The first image here, though, shows someone who was a part of the same circle of Secession designers and artists. If Orlik knew Kolo Moser well, it is still less portrait than design. For all the sophistiocated work he had produced while in Japan, back home he reverted to cutting and printing that lets the medium speak for itself. He takes such a different approach with etching, it is hard to credit that he made his portrait of Moser only about a year after the one of Mahler, although again I wonder whether portrait is quite the right word.
Orlik knew Bernard Pankok (above) before he went off to Japan. In fact, it was with Pankok that Orlik began to make his first woodcuts once he had pulled out of the Munich Academy of Fine Art. The image certainly suggests the artistic milieu of the man but the usual analysis of character we might expect from an etching is missing. Instead Pankok hunches over the image that he is creating. It is an image of the artist, cramped and concerned only with his work. It is some long way from the dramatic refinement of Mahler.
With Pankok and Moser, the image is deliberate and bold; it takes up the whole space. For Mahler, there is no such intimacy but the differentiation is intense. Where the pressure gives out at the bottom left hand corner in the Pankok, the sepia tone is graduated with care for Mahler. It isn't the colour of the paper you can see, it is the colour of the image. The strict represenatation of Mahler's face stands out agains the smudge of his bow-tie and the scrawl of his waistcoat and jacket. It is an image of intelligence and refinement rather than artistic passion. It was also also someone he barely knew.

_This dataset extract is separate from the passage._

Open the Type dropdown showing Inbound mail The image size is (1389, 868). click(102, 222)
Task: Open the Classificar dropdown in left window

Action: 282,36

It strikes me that, by and large, he opted for woodcut when it came to someone that he knew and knew well. It doesn't matter how sophisticated their way of life might have been, his colleagues and friends from the Secession were rendered raw and square. There weren't many of them, more's the pity. There were far more of the portrait etchings. I must admit, I don't know who the one above shows but coming from 1901, it is one of the earliest. Even so he has the elegant spatial arrangement off pat. With the woodcuts we look everywhere, with the etchins, it is the eyes the nose, the ears we look at. The blank jacket, the dark cravat, the beautiful planes of the forehead and the beard, all lead us one way. It has tremendous finished concentration, there is nothing provisional, raw or creative about it.

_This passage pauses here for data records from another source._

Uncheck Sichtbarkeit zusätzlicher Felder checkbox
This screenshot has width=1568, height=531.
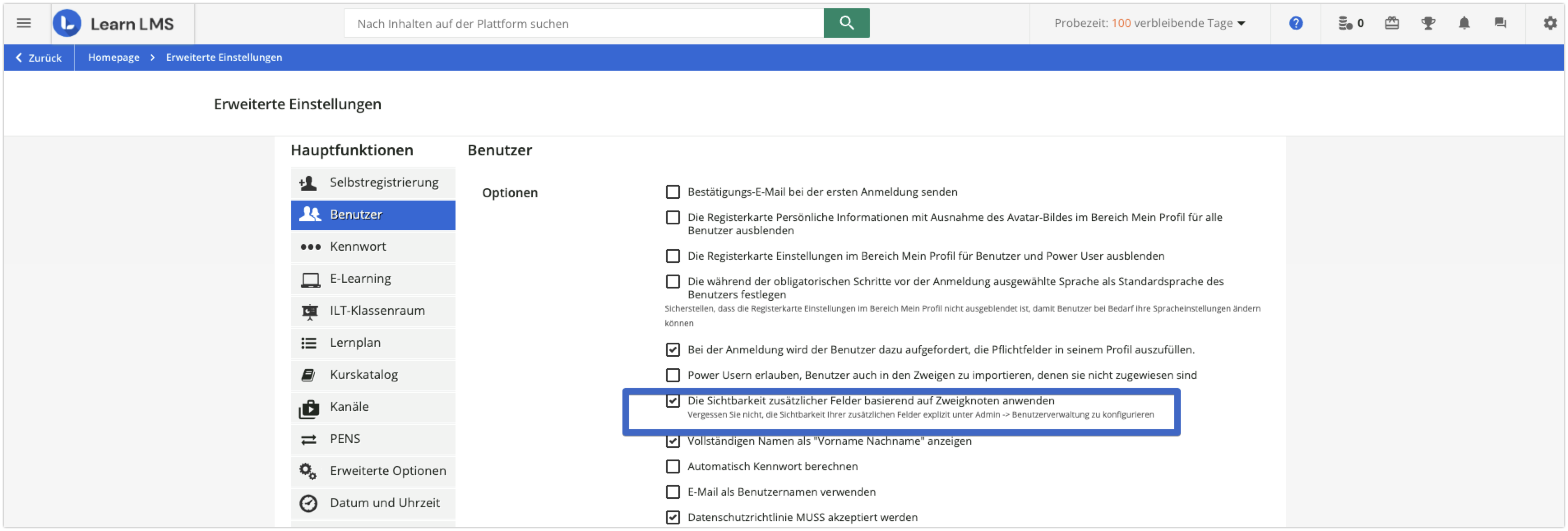[x=673, y=401]
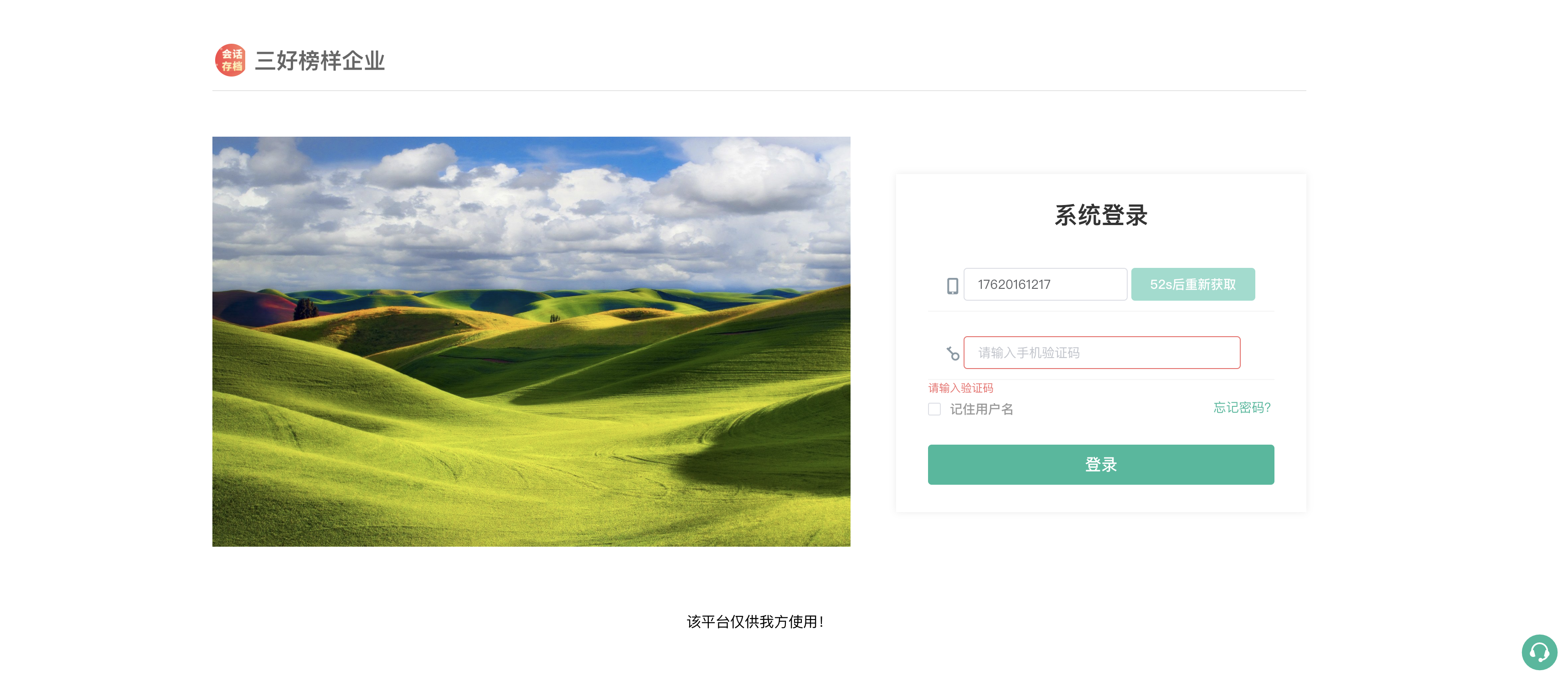Click the key icon beside verification field
The width and height of the screenshot is (1568, 687).
click(952, 353)
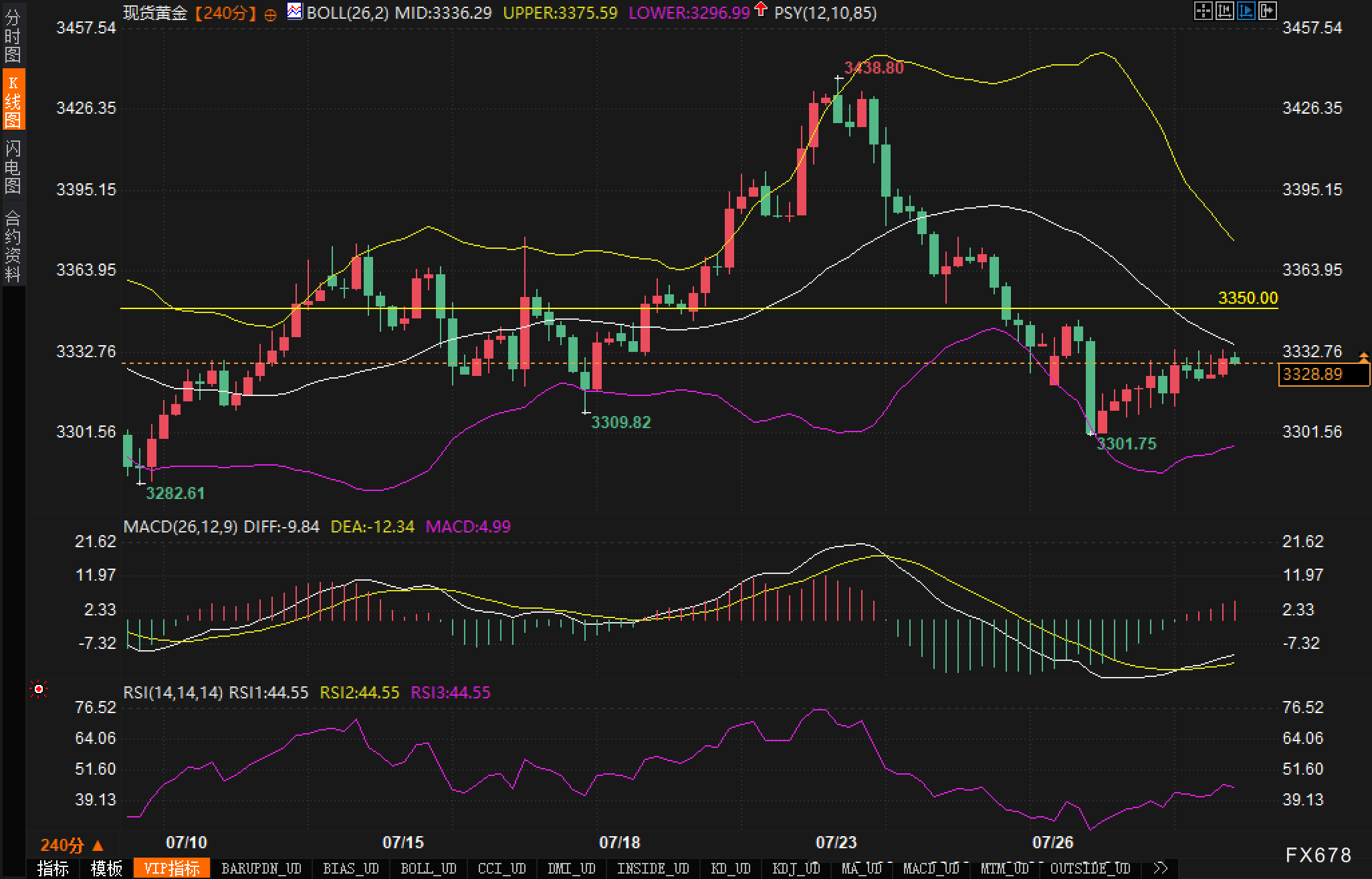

Reluctantly, I have to admit his woodcut of the great designer Josef Hoffmann isn't one of his strongest, but there are so few of them around, it has to go in. The one of the Swiss artist, Ferdinand Hodler is more powerful and affecting. Perhaps it was the peasant build and personal tragedy that makes it that way, but I have already given Hodler alot of space and now it's more interesting to look at two more works that in some ways use a dual appraoch.